O Nuno diz que foram os trabalhadores "europeus" que ganharam. Bom, talvez, se partirmos do princípio que os letões não são europeus. E se partirmos de princípio que há outra saída para os trabalhadores letões enriquecerem que não passe por, provisoriamente, terem que aceitar salários que são bem mais baixos que os dos seus "camaradas" suecos. E se partirmos do princípio que é assim que se luta contra as desigualdades intra-europeias. E se partirmos do princípio que a esquerda deve defender os bem estabelecidos insiders contra os precários outsiders. E assim por diante.

Imaginem que isto se passava entre os trabalhadores suecos e portugueses - com estes no papel de letões. Deveríamos aplaudir a vitória dos trabalhadores suecos, mesmo que isso aumentasse o desemprego em Portugal?

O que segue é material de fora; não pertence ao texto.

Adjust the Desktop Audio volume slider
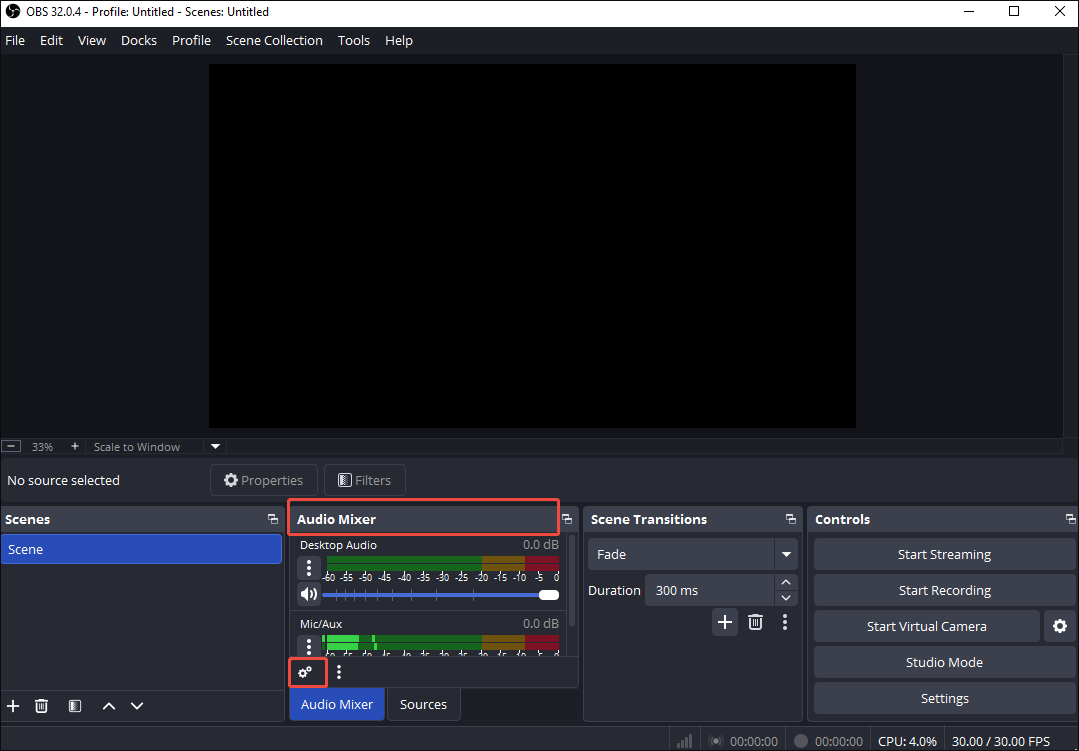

Daria certamente mais uma razão para protestar contra o Governo...

Esta "vitória" protege os trabalhadores mais ricos da Europa e mantém lá bem no fundo os mais pobres. Se isto é uma "vitória" da "esquerda europeia", então tem de ser de Pirro. E, depois, um dia, não estranhem que os trabalhadores letões, se lhes perguntarem o significa para eles a "Europa social", eles respondam que é uma enorme hipocrisia.